El concepto de Brand equity es relativamente moderno y aunque se traduce como capital de marca, en realidad refiere al valor percibido por los públicos. No es por tanto un valor económico sino perceptivo. Para entender su naturaleza, podemos decir que este valor percibido se genera a partir de las opiniones, emociones y experiencias que los diferentes públicos de interés sienten como resultado de las interacciones que tienen con todas las formas de manifestación de una empresa, así como de las relaciones que acaban construyendo.
Si es positivo, dicho valor percibido genera mejores resultados económicos y potencia el negocio.
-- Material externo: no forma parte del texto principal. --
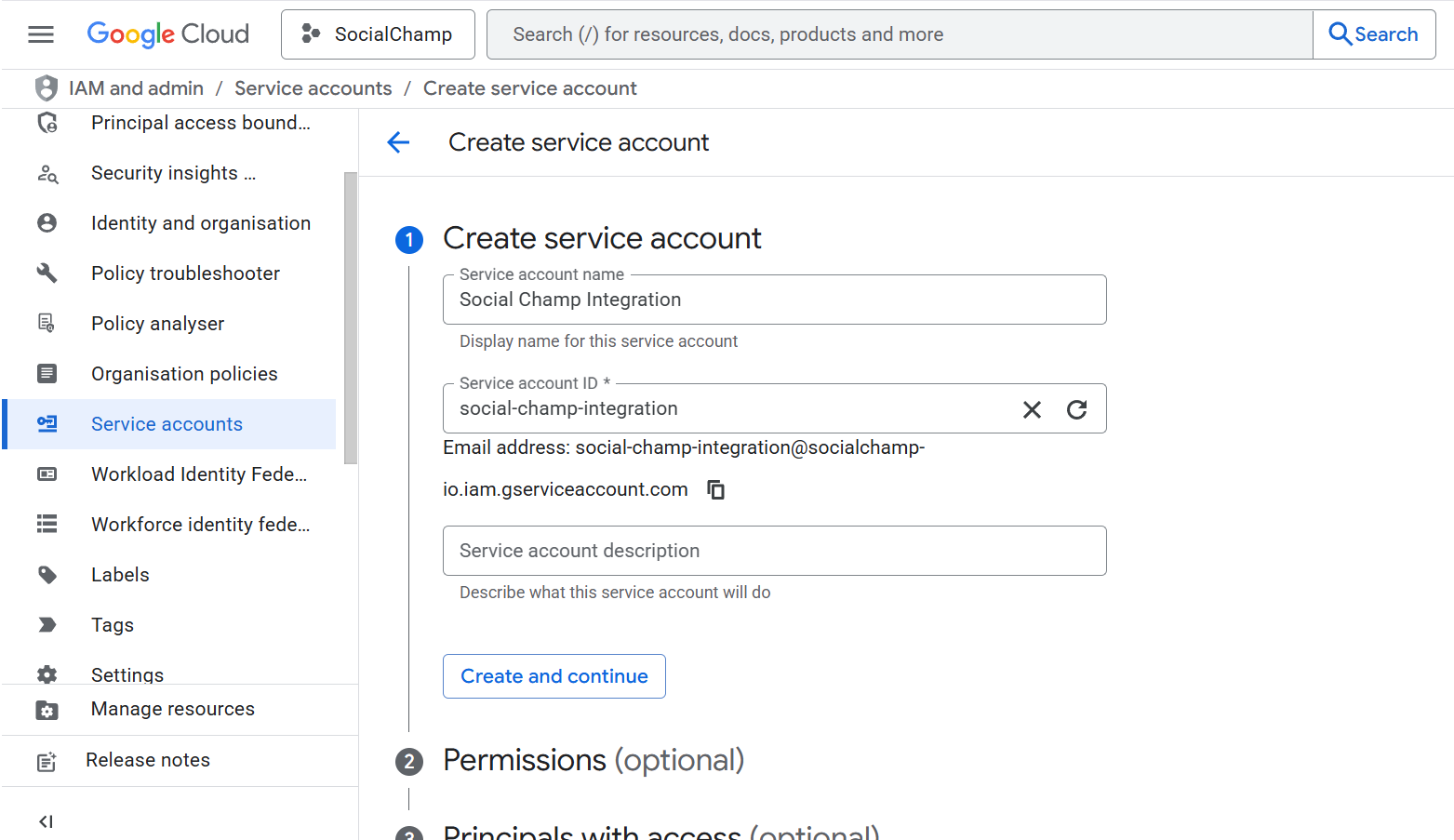Expand the Permissions (optional) step
1454x840 pixels.
coord(593,760)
Así pues, se entiende por brand equity o capital de marca la suma de los atributos tangibles e intangibles que se asocian a una marca y que la hacen preferida y superior como para pedir por ella un precio superior.
El brand equity se compone de:
– Conocimiento de marca.
– Calidad percibida.
– Beneficios percibidos.
– Perfil y asociaciones percibidas.
– Lealtad.
– Otros factores de competitividad.
Por la cantidad y variedad de los conceptos que incluye un brand equity, además de los impactos y las consecuencias en el funcionamiento y en la capacidad de generación y conversión de negocio, las ventajas de tener un brand equity fuerte y poderoso pueden ser muy significativos para el crecimiento, rentabilidad y valor para las organizaciones.